Ally learns that Sean's fiancée, Cassidy, is alienated from her parents. She feels suspicious about her, and gets her assistant, Kayla, to dig up information about Cassidy's family. Meanwhile, a streaming platform is interested to renew Dessert Island for another season and wants to interview Ally.

Cassidy is unhappy with Ally's presence at wedding parties. She performs with her punk rock band at a bar, and later shares a table with Ally to talk about Sean. Cassidy tells Ally that she will stop touring with her band to settle down with Sean after marriage. Ally notices that she is unhappy about this. 

Kayla finds information about Cassidy's parents, and Ally asks her to send them an anonymous invitation to the wedding. When Ally and Cassidy spend more time with each other, Ally realizes her impression of her was mistaken. They bond over common interests, even ending up streaking together on a golf course after smoking weed. Sean is distracted by their growing closeness.
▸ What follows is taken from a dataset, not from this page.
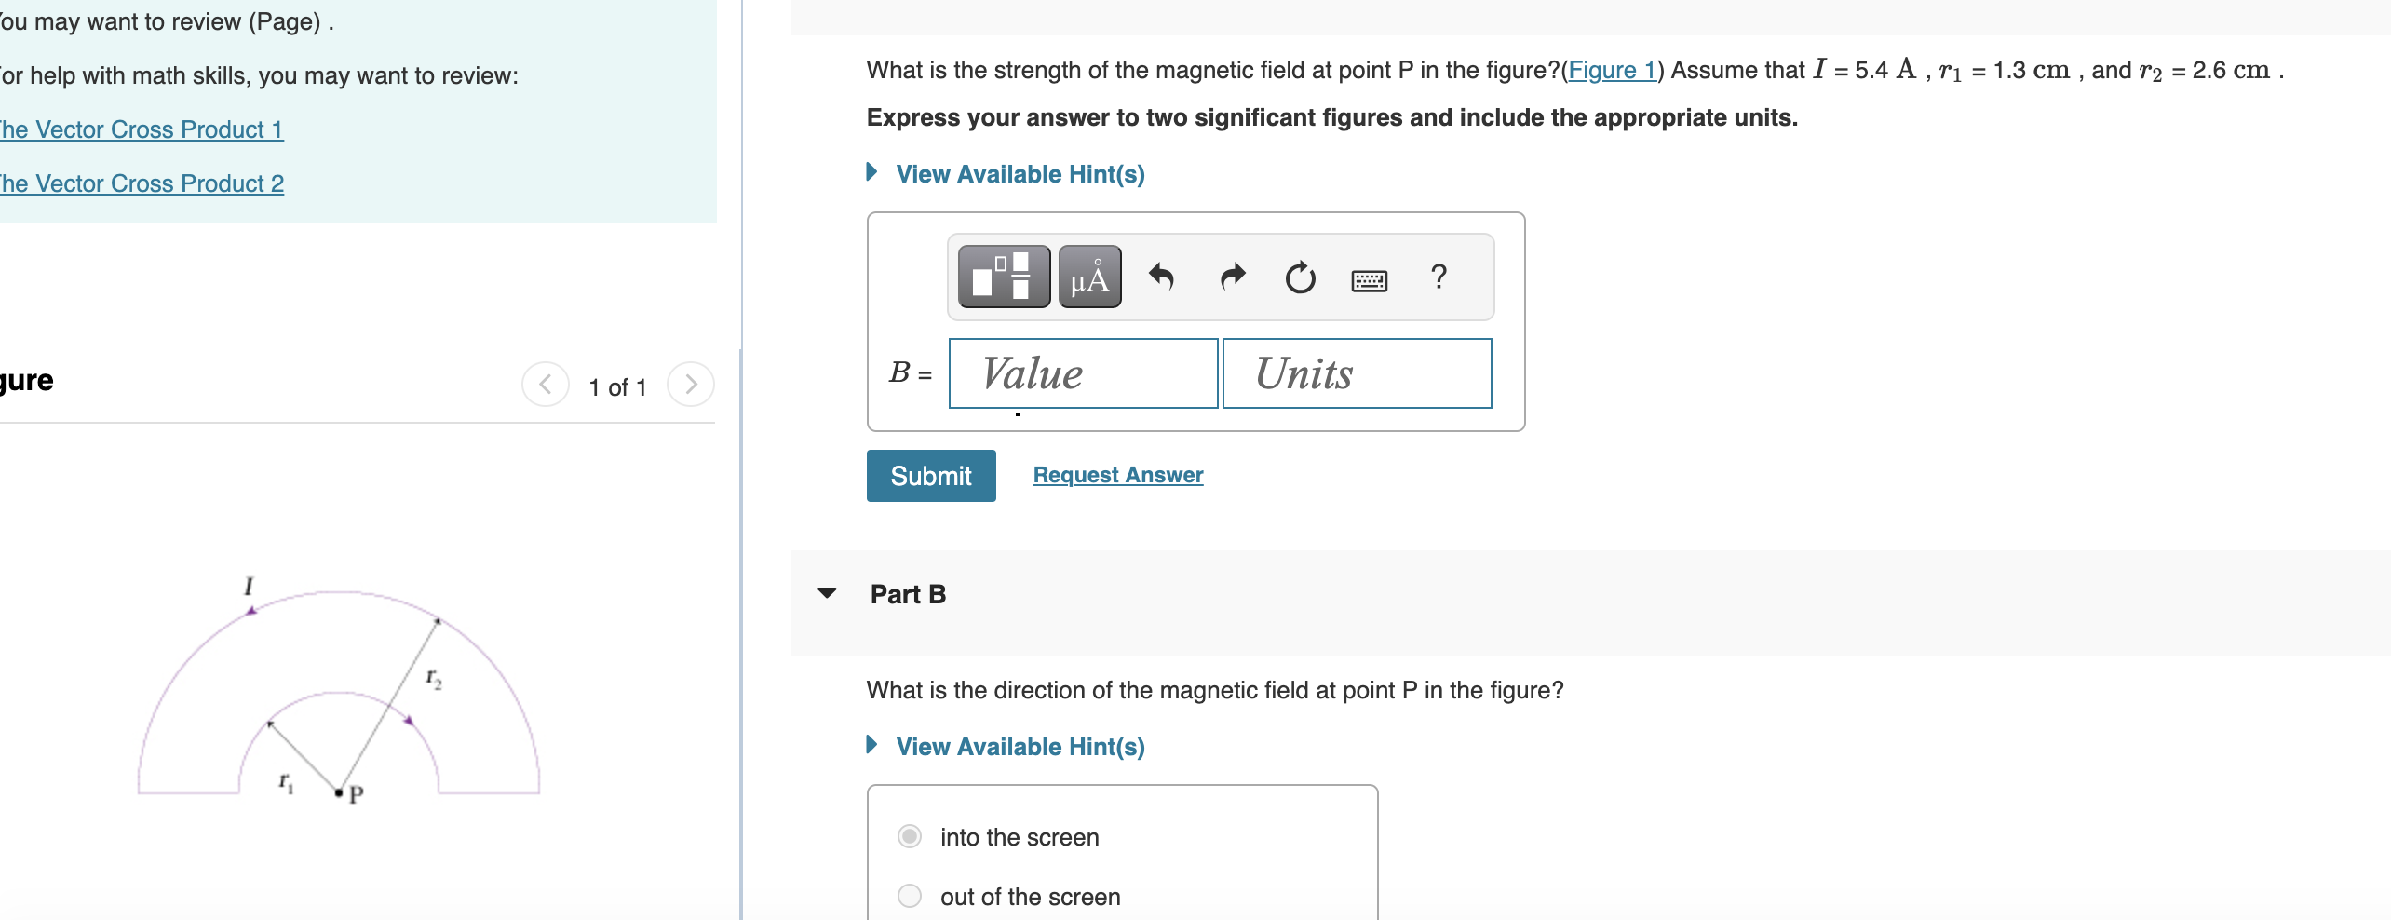Select the μÅ units insertion icon
This screenshot has width=2391, height=920.
(x=1088, y=276)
On the eve of the wedding, Cassidy is surprised to see her parents. Ally does not confess to inviting them, leading Cassidy to blame Sean for it and call off the wedding. At their hotel, Ally tries to correct her mistake by getting Sean and Cassidy to understand each other better. Sean realizes he is suppressing Cassidy's career and apologizes. Meanwhile, Ally takes the blame for inviting Cassidy's parents, and Cassidy reneges on cancelling the wedding. 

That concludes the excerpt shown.